By employing language akin to the covenants made with Abraham (Gen. 15:18) and Moses (Exod. 34:10; Deut. 5:2), Yahweh tethers his work of redemption to his overriding redemptive and restorative interest in creation itself (Gen. 3:15). The promises of nationhood and kingship, which so defined the covenants made with their ancestors, were now to be embodied and enfleshed. “The Servant of Yahweh, the embodiment of God’s covenant,” writes T. Rata, “is the agent through whom God’s covenant blessing will be extended to all people . . . [and who] will inaugurate a new covenant that has the Davidic covenant as its basis, thus one that is linked to messianic hopes” (103–4). Despite the failure of the Davidic monarchy, it is God’s prerogative that there would always be a Davidide “sitting on the throne of the house of Israel” (Jer. 33:17). And it is in this way, then, that the sweeping consolation and originality of Jeremiah’s crestfallen oracle is fully realized: through the corporeal initiative of God to redeem in the person and work of the Messiah (Jer. 31:31–34; cf. 1 Cor. 11:25; Heb. 8:8–13; 10:15–17). It is Christ himself, then, who is representative of the “new” and better covenant God makes with his people.

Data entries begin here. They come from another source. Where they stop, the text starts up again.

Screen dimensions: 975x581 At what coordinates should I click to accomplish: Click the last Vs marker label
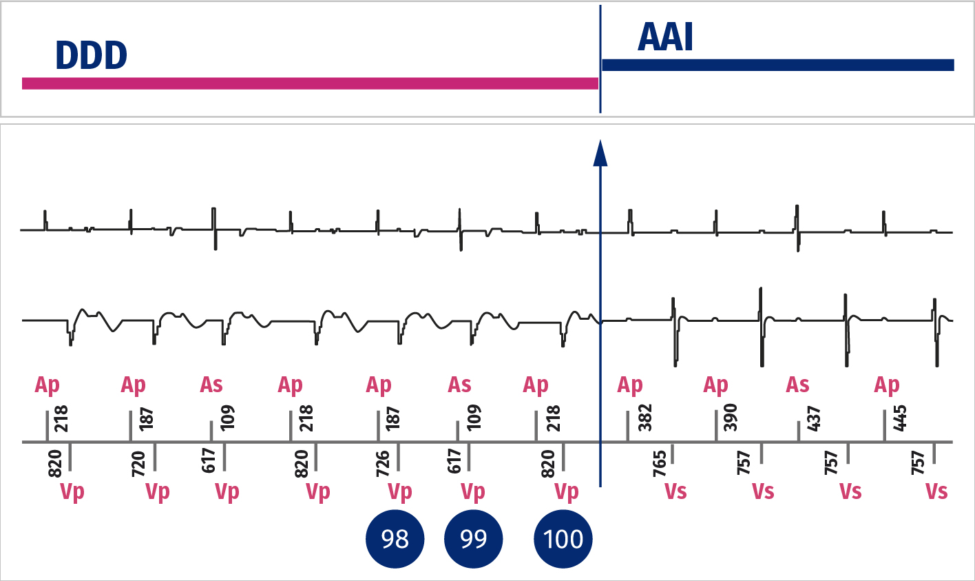tap(936, 491)
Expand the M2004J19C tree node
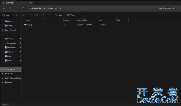The image size is (181, 106). [2, 69]
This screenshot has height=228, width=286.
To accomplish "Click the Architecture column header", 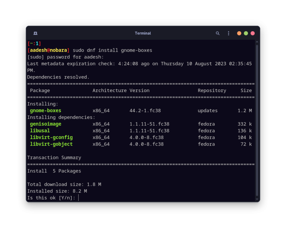I will point(109,91).
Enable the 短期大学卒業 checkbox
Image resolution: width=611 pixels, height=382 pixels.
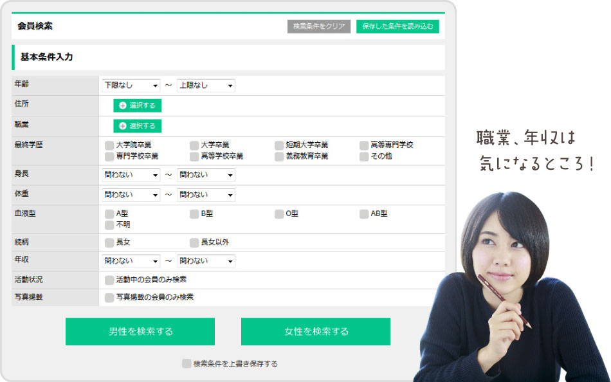(279, 145)
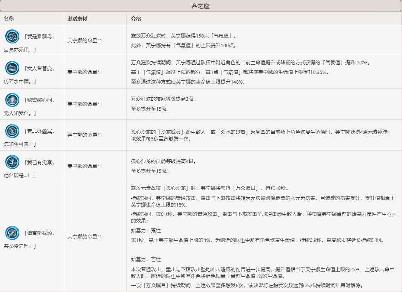Open 芙宁娜的命星 link in the「秘密藏心间」row
Screen dimensions: 402x292
click(82, 104)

Jesus is the embodiment of who God is. He is the tangible epitomization of God. Jesus Christ is the visible manifestation of the invisible God. In him we see heaven’s eternal heart walking around on two legs in time and space. When we see the heart of Christ, then, throughout the four Gospels, we are seeing the very compassion and tenderness of who God himself most deeply is. (Ortlund, 133)
Works cited:
L. C. Allen, “Book of Jeremiah,” Dictionary of the Old Testament: Prophets, edited by Mark J. Boda and J. Gordon McConville (Downers Grove, IL: InterVarsity Press, 2012).
Dane Ortlund, Gentle and Lowly: The Heart of Christ for Sinners and Sufferers (Wheaton, IL: Crossway, 2020).
T. Rata, “Covenant,” Dictionary of the Old Testament: Prophets, edited by Mark J. Boda and J. Gordon McConville (Downers Grove, IL: InterVarsity Press, 2012).